*** Records shown ***
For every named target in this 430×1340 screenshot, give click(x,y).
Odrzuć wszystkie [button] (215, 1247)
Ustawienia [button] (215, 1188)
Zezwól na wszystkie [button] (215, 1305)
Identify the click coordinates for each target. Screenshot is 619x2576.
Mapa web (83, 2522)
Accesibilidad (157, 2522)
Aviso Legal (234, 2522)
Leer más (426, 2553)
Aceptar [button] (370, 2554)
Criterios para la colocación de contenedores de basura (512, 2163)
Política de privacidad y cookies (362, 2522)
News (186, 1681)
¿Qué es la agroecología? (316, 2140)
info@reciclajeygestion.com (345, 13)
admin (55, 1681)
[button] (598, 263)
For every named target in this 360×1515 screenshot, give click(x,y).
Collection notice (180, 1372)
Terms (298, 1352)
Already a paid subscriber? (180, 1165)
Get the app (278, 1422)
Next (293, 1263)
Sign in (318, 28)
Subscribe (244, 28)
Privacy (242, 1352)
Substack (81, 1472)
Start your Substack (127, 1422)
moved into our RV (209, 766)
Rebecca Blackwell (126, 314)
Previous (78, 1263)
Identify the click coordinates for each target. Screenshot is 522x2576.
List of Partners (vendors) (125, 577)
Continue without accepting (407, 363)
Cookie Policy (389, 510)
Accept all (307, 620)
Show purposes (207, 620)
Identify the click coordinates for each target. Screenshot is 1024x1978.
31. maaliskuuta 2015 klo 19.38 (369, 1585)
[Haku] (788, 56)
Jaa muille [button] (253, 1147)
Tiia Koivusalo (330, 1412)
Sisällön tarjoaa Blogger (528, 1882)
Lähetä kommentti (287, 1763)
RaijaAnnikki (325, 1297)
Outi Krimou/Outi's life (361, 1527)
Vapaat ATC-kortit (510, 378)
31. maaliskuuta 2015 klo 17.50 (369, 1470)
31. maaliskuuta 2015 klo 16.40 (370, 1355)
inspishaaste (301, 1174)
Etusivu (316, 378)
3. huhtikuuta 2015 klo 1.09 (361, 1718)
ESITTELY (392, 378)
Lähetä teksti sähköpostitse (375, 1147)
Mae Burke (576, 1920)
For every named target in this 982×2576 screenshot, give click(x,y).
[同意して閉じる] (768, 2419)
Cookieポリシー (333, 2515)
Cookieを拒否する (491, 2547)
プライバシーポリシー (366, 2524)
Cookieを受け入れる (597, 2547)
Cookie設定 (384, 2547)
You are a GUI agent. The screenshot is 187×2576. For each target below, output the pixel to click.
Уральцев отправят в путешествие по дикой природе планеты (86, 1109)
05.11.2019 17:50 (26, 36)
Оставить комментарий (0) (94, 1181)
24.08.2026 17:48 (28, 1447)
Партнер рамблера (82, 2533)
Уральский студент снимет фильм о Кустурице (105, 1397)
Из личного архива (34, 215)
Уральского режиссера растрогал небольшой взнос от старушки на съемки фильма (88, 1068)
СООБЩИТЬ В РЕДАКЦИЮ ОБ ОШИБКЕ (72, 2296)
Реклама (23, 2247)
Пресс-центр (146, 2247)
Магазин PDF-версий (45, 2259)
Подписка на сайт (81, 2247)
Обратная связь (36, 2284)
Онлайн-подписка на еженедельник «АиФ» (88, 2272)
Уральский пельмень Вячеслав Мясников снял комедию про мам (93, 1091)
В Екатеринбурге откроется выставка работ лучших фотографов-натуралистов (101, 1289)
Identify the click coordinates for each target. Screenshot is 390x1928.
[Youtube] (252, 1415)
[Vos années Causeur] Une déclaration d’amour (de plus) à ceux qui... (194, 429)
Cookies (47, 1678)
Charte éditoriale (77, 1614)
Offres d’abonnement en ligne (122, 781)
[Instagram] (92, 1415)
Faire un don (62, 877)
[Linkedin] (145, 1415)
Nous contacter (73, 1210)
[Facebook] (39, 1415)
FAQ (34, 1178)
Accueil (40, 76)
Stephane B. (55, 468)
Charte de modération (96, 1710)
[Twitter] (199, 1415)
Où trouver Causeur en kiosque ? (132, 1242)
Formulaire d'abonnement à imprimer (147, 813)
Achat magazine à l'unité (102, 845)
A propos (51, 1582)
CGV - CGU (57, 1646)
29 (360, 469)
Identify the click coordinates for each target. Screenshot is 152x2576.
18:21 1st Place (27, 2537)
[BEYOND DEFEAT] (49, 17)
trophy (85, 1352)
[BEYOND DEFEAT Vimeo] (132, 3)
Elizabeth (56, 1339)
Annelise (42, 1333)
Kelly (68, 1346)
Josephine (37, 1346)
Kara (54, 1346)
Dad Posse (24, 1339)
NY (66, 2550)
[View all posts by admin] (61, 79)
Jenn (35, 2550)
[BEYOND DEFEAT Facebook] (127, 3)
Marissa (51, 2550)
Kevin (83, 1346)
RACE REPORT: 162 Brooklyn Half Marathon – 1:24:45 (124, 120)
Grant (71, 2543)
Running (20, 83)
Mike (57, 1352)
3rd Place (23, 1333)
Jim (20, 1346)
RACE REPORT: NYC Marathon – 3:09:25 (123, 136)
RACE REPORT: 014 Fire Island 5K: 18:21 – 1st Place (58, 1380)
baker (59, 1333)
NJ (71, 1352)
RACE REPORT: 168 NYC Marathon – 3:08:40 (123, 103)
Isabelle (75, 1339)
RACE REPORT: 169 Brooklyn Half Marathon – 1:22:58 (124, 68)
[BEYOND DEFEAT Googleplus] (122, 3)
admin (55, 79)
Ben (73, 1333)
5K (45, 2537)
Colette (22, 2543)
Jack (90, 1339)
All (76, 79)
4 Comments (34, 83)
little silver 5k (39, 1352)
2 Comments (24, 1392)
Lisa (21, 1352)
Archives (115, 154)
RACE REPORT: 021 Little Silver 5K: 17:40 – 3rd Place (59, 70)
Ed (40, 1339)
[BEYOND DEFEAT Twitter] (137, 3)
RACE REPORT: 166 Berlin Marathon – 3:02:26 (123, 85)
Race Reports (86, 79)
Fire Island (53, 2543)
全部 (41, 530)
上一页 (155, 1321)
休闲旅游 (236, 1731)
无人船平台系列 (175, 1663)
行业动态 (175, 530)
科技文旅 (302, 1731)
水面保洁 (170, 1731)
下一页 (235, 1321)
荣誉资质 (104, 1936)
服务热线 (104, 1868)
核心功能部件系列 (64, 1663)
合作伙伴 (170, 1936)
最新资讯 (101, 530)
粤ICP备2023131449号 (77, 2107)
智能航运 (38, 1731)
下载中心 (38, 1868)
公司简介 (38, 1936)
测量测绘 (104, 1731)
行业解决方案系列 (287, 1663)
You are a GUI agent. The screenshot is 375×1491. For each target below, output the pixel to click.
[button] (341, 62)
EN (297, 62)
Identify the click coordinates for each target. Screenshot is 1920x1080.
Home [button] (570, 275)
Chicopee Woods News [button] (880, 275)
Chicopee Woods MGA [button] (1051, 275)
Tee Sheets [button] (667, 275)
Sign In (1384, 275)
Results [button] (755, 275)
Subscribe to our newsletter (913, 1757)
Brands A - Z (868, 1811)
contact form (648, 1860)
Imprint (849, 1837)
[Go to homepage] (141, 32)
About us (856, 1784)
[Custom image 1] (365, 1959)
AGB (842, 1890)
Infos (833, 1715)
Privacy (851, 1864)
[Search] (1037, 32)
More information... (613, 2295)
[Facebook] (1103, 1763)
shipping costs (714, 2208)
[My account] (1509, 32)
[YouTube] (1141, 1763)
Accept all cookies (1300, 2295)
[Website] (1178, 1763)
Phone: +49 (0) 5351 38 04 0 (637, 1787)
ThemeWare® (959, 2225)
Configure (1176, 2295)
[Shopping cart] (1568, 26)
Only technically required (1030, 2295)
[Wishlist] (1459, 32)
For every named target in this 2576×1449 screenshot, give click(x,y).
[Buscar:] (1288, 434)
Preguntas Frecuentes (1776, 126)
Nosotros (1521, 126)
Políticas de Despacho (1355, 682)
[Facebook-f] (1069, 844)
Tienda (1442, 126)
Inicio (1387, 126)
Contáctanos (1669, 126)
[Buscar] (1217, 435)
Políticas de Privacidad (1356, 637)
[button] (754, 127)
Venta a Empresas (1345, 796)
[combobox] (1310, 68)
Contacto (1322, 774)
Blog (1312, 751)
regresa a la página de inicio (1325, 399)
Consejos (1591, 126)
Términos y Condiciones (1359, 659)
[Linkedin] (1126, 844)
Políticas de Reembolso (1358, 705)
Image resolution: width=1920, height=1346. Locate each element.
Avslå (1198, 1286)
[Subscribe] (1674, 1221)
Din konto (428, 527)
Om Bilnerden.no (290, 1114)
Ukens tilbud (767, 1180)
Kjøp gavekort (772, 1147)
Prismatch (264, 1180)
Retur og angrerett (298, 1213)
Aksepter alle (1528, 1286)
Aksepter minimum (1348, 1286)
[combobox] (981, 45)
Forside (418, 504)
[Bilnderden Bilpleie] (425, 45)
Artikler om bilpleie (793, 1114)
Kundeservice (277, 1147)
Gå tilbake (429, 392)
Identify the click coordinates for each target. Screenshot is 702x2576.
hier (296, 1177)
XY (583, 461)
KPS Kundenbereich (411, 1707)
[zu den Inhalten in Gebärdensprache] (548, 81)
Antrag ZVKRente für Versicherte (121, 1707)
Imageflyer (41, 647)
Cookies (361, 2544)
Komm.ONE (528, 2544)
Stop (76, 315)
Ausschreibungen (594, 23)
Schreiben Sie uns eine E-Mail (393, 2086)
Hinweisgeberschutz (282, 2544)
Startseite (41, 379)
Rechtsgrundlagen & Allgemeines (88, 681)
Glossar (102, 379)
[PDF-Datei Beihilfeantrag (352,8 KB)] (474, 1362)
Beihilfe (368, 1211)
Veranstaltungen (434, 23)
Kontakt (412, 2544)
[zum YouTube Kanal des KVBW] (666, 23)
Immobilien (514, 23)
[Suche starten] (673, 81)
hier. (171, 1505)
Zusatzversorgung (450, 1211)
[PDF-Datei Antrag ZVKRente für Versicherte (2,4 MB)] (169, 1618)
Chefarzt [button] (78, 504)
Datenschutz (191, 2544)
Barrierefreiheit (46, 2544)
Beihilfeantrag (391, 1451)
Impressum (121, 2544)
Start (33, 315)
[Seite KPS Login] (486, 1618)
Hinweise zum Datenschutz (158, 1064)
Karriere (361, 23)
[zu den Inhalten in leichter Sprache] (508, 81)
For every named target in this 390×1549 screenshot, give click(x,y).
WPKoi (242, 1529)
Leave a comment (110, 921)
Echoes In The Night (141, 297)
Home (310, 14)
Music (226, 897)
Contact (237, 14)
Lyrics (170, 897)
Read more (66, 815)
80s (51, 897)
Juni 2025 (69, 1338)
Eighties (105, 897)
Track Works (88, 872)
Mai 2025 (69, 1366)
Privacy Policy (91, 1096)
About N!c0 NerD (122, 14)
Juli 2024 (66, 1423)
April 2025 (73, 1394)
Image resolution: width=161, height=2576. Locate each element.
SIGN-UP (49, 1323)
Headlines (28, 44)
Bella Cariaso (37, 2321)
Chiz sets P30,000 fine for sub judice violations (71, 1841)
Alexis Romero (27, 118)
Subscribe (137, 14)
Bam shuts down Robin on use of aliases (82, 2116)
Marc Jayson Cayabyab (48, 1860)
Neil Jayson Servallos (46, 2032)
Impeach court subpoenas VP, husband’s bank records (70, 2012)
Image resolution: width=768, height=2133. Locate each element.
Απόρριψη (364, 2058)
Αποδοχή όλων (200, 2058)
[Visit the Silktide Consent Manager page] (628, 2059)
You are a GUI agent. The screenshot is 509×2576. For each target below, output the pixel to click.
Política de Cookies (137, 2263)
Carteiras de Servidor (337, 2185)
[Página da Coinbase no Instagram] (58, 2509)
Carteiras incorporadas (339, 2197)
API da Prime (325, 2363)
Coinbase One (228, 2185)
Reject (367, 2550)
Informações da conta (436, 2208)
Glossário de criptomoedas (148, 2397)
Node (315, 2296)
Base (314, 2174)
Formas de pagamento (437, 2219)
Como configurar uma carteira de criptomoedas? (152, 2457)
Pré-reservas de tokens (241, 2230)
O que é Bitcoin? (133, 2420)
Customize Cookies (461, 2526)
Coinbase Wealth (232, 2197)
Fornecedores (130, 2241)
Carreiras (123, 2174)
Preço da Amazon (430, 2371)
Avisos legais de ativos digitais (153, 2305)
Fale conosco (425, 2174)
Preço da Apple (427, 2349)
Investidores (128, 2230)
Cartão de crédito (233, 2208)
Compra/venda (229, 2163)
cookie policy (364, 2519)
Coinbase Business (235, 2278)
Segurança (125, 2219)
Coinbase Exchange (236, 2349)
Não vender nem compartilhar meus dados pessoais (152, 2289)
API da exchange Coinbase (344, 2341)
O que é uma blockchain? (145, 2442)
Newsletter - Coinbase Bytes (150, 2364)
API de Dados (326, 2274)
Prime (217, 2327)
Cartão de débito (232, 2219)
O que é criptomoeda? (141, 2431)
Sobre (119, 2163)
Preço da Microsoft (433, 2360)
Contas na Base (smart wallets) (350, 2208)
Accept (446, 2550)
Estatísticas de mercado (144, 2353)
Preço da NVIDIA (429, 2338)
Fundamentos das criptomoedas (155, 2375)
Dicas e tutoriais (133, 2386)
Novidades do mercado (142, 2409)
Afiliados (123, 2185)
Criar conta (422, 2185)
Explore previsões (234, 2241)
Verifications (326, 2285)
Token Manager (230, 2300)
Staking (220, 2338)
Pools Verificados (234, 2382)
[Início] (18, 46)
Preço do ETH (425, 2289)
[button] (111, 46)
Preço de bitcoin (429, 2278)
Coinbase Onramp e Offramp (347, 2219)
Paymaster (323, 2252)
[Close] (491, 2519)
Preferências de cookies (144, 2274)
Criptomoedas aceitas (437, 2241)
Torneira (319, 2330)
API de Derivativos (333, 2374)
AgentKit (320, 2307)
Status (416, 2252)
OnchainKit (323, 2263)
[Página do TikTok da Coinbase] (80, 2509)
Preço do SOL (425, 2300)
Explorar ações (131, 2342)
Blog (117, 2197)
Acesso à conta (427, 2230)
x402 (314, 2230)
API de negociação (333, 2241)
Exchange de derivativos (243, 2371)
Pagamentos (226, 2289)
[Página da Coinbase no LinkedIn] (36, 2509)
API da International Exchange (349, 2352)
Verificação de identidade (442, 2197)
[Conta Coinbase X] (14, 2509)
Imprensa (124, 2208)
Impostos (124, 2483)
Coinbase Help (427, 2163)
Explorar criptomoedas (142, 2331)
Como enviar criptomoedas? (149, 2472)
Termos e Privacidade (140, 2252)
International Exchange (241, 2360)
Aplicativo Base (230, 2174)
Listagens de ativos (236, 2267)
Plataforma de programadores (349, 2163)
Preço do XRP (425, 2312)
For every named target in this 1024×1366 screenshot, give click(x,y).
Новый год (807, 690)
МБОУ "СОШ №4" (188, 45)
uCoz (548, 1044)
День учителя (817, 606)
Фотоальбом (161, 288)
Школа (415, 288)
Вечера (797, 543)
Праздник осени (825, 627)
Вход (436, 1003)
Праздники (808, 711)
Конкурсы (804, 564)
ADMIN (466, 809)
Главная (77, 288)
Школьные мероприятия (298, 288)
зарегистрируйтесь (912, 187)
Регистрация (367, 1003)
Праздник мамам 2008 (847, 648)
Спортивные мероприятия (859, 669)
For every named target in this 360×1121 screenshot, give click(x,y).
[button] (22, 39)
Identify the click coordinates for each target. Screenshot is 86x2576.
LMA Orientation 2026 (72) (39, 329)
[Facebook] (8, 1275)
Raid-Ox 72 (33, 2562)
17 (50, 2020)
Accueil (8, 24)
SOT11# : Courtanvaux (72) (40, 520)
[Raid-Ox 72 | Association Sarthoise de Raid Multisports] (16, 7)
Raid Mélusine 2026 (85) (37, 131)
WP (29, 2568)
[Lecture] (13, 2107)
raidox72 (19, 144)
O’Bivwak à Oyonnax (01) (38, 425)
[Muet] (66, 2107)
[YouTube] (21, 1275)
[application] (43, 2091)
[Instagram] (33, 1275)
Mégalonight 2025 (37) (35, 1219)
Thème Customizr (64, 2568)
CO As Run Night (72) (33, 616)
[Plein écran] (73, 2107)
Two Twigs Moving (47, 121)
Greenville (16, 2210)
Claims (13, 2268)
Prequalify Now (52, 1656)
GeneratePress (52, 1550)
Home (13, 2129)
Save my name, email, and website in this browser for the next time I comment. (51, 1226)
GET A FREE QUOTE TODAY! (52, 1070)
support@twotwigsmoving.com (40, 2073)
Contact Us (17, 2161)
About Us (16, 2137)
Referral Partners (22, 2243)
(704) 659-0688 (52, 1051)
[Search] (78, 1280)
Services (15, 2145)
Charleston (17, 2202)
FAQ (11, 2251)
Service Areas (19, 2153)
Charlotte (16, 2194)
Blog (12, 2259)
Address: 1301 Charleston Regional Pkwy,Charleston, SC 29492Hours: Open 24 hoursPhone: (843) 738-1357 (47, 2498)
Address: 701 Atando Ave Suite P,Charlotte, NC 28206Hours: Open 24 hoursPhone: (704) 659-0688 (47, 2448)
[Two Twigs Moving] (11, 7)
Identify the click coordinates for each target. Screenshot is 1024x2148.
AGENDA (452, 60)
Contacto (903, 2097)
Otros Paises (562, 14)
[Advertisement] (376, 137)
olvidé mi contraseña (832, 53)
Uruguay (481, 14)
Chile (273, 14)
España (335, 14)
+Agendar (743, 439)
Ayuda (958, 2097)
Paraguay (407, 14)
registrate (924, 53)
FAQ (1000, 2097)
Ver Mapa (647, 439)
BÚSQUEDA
*** End of Records shown ***
Reproduce only the lines above spanning from the line containing "Privacy (851, 1864)" through the line containing "Ausschreibungen (594, 23)", word for word.

# [Answer to this problem]
Privacy (851, 1864)
[Search] (1037, 32)
More information... (613, 2295)
[Facebook] (1103, 1763)
shipping costs (714, 2208)
[My account] (1509, 32)
[YouTube] (1141, 1763)
Accept all cookies (1300, 2295)
[Website] (1178, 1763)
Phone: +49 (0) 5351 38 04 0 (637, 1787)
ThemeWare® (959, 2225)
Configure (1176, 2295)
[Shopping cart] (1568, 26)
Only technically required (1030, 2295)
[Wishlist] (1459, 32)
For every named target in this 2576×1449 screenshot, give click(x,y).
[Buscar:] (1288, 434)
Preguntas Frecuentes (1776, 126)
Nosotros (1521, 126)
Políticas de Despacho (1355, 682)
[Facebook-f] (1069, 844)
Tienda (1442, 126)
Inicio (1387, 126)
Contáctanos (1669, 126)
[Buscar] (1217, 435)
Políticas de Privacidad (1356, 637)
[button] (754, 127)
Venta a Empresas (1345, 796)
[combobox] (1310, 68)
Contacto (1322, 774)
Blog (1312, 751)
regresa a la página de inicio (1325, 399)
Consejos (1591, 126)
Términos y Condiciones (1359, 659)
[Linkedin] (1126, 844)
Políticas de Reembolso (1358, 705)
Image resolution: width=1920, height=1346. Locate each element.
Avslå (1198, 1286)
[Subscribe] (1674, 1221)
Din konto (428, 527)
Om Bilnerden.no (290, 1114)
Ukens tilbud (767, 1180)
Kjøp gavekort (772, 1147)
Prismatch (264, 1180)
Retur og angrerett (298, 1213)
Aksepter alle (1528, 1286)
Aksepter minimum (1348, 1286)
[combobox] (981, 45)
Forside (418, 504)
[Bilnderden Bilpleie] (425, 45)
Artikler om bilpleie (793, 1114)
Kundeservice (277, 1147)
Gå tilbake (429, 392)
Identify the click coordinates for each target. Screenshot is 702x2576.
hier (296, 1177)
XY (583, 461)
KPS Kundenbereich (411, 1707)
[zu den Inhalten in Gebärdensprache] (548, 81)
Antrag ZVKRente für Versicherte (121, 1707)
Imageflyer (41, 647)
Cookies (361, 2544)
Komm.ONE (528, 2544)
Stop (76, 315)
Ausschreibungen (594, 23)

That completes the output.